There’s been a small marble memorial made to John Crowe and Whacka Morrissey, which has been placed next to the war-memorial names in the rotunda wall. Big Jack Donovan gave Tommy the stainless-steel chain that had its links welded when the Red Steer hit and it’s been incorporated into the plaque. When every fireman in the district attended the memorial ceremony and Nick Reed read out the eulogy, I could feel Tommy shaking beside me, his lips trembling, but he didn’t cry. Now he is sobbing in the moonlight and I don’t know what to do.
I lie there for maybe an hour, playing possum until the fire burns down, almost out. At last I hear Tommy pull the zip on his sleeping bag and lie down. Next thing it’s morning and he’s shaking me, holding out a mug of tea.
There’s been a fair bit of dew on the ground and the grass around is wet. There’s also a bit of a chill in the air before sunrise. The currawongs are carolling in the trees beside the river, so it must still be early, they’re usually up a good half-hour before the other birds and always well before sun-up. I don’t have a watch nor does Tommy, no point in the bush anyway.
‘Better get going, Mole,’ Tommy says. He waits until I sit up and unzip the sleeping bag, then hands me the mug of steaming tea.
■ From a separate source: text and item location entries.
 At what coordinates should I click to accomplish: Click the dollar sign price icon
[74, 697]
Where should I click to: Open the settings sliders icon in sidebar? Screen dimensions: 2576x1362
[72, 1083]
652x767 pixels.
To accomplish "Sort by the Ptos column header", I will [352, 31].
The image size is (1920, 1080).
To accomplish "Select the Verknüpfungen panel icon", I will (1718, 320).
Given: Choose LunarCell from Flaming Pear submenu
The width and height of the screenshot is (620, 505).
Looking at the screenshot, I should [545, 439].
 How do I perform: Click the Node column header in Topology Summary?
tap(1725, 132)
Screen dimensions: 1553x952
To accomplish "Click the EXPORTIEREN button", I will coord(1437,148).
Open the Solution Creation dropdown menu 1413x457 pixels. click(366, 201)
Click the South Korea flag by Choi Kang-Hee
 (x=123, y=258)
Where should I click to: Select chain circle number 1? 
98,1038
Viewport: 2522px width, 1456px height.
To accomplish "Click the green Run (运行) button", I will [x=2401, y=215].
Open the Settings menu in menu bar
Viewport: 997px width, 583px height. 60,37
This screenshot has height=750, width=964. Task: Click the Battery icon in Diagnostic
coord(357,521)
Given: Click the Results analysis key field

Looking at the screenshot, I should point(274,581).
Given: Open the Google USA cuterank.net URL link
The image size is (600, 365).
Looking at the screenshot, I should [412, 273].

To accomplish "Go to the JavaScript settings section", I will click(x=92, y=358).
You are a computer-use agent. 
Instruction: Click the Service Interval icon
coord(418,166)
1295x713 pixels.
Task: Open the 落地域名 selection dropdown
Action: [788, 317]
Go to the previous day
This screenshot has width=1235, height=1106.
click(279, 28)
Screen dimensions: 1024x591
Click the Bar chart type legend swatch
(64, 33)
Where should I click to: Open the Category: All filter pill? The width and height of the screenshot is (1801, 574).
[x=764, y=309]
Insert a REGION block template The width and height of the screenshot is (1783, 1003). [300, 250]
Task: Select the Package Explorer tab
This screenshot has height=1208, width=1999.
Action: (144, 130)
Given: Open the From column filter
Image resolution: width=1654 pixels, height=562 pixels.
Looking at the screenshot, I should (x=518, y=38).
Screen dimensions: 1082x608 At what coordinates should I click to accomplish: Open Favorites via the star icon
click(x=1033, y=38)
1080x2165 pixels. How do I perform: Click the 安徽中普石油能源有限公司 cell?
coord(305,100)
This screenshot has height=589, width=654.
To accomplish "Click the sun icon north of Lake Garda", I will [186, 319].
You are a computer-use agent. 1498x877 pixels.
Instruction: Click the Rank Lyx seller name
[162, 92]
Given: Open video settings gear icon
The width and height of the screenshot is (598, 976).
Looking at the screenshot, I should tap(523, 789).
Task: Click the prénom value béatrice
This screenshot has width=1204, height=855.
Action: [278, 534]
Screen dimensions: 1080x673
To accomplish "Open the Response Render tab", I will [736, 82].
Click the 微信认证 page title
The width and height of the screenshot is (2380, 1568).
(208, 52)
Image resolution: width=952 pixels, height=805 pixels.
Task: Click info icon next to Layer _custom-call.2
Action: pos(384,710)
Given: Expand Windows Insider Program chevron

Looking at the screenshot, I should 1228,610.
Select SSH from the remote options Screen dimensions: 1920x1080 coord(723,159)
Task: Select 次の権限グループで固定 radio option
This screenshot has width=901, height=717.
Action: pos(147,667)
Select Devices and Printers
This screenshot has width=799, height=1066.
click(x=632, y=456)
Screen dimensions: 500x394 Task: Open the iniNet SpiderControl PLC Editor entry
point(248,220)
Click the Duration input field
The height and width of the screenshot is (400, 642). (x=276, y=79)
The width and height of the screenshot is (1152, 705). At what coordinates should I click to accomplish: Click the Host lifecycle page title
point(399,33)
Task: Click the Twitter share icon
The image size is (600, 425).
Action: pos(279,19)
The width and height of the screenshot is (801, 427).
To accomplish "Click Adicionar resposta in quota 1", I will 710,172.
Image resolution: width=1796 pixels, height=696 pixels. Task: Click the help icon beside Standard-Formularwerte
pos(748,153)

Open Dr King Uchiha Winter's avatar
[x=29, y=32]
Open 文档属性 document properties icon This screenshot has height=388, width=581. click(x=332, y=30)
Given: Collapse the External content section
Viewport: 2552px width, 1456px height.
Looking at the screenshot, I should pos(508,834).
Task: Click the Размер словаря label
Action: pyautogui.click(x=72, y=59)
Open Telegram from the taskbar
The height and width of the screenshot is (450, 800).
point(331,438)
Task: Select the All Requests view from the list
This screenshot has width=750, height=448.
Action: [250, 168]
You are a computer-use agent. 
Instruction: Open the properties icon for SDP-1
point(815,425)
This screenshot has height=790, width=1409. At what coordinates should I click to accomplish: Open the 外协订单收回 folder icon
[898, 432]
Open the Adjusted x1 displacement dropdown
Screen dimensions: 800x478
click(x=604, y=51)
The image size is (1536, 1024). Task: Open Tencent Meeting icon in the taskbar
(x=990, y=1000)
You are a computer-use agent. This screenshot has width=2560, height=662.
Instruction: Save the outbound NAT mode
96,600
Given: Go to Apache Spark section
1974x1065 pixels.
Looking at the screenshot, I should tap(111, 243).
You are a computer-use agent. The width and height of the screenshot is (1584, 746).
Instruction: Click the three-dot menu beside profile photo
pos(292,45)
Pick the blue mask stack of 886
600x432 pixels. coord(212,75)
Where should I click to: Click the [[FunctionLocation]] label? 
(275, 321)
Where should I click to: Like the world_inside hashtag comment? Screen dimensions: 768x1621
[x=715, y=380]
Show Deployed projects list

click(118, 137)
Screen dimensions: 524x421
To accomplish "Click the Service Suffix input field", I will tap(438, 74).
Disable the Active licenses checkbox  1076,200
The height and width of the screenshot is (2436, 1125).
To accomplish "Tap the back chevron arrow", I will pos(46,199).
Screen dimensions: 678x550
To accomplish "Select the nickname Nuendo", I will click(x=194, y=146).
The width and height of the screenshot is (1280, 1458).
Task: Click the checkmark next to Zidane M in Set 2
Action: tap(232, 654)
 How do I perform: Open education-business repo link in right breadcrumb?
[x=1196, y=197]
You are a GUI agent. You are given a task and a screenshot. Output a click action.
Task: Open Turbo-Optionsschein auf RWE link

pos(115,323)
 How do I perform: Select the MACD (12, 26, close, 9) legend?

I take the mug and place it beside me on the ground and search in my knapsack for the four hardboiled eggs left over from yesterday and hand him two.
After we eat I go down to the creek where there’s still a wisp of mist above the water and have a bit of a wash and clean my teeth. Then I clean up the camp site and make sure the fire is completely dead and we’re on our way just before sun-up.
We should be able to make Mount Buffalo a little before noon, though I don’t know where the big old Alpine Ash is situated on the mountain or how high the climb to find it. Can’t be that high.